移乗のしかた、食事介助のしかた、おむつ交換。基本的なやり方を動画で発信している方がたくさんいます。私は、そこから生かせるところは生かしていきました。
そして、介護の仕事を始めて3年が経ったころ、介護福祉士の資格を取りました。
これから介護の仕事を続けていくうえで、学びは必要だと思っています。
60代からでも学べる場所は、思っているより多いのです。
事故(ヒヤリハット)を経験して、分かったこと
仕事に慣れるまでには、介護事故(ヒヤリハット)の経験もあります。
それほど大きなものではありませんでした。
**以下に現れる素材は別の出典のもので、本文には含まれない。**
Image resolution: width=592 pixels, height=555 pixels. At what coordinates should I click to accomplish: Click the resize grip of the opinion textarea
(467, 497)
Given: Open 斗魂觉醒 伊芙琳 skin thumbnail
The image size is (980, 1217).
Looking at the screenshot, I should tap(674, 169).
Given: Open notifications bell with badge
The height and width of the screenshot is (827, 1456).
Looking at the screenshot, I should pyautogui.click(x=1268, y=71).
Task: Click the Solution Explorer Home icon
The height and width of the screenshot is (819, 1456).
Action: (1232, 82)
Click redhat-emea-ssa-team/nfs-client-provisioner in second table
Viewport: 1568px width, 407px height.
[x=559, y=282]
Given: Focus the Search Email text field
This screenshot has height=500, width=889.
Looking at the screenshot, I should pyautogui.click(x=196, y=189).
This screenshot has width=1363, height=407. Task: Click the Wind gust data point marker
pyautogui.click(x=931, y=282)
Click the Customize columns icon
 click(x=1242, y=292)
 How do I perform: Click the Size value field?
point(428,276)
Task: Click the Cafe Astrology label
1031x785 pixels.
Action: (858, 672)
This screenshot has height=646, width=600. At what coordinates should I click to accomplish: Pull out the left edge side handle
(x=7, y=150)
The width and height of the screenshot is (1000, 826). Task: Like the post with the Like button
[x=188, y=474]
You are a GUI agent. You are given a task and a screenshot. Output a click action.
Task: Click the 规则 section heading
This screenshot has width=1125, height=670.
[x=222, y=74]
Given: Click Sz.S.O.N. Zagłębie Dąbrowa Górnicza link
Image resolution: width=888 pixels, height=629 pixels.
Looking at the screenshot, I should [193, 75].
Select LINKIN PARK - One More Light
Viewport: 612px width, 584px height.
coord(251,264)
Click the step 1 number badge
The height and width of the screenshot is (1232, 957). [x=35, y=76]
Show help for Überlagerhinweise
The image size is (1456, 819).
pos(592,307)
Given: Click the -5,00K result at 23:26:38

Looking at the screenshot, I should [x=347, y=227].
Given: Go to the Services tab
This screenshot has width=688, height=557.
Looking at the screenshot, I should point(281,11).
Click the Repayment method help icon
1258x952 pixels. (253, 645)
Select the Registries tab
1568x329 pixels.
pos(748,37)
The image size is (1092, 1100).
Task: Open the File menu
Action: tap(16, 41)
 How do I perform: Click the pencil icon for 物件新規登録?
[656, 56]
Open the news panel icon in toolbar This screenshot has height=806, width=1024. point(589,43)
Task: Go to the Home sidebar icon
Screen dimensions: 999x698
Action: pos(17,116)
でも、いくつか思い出します。
トイレ介助の最中、目を離した隙に利用者さんが立ち上がり、便座からずり落ちて尻もちをついたこと。
食堂で待っている間に、リクライニングの車いすを使っている利用者さんが、床にずり落ちてしまったこと。
入浴介助のとき、誤って利用者さんの腕や足がストレッチャーの側面に当たり、皮膚が剥がれてしまったこと。
ご高齢の方の皮膚は、とても弱くなっています。触れただけで剥がれてしまう方もいるのです。
その都度、ヒヤリハット報告書を書いて、振り返りをしました。
今思うのは、大きな事故につながらなくてよかった、ということです。
そしてもう一つ。介護は、人間を扱う仕事です。そのことが、身にしみて分かるようになりました。
まとめ
利用者さん一人ひとりに、ご家族がいらっしゃいます。その方は、ご家族にとって大事な親でもあるわけです。
仕事の中では、つい流れ作業になってしまいがちです。
でも、私たちは一人ひとりの人間に向き合っているのだ。その視点を持ち続けることが大事だと、思っています。
「覚えられない」は、恥ずかしいことではありません。
配置図のノートでも、先輩の背中でも、動画でもいい。自分に合うやり方を一つ見つければ、そこから進めます。
実際、介護の現場で働く人の19.2%は60歳以上です。およそ5人に1人。平均年齢は48.7歳ですが、私のような年齢の人も、思っているより多いのです。
60歳から始めても、遅くはありません。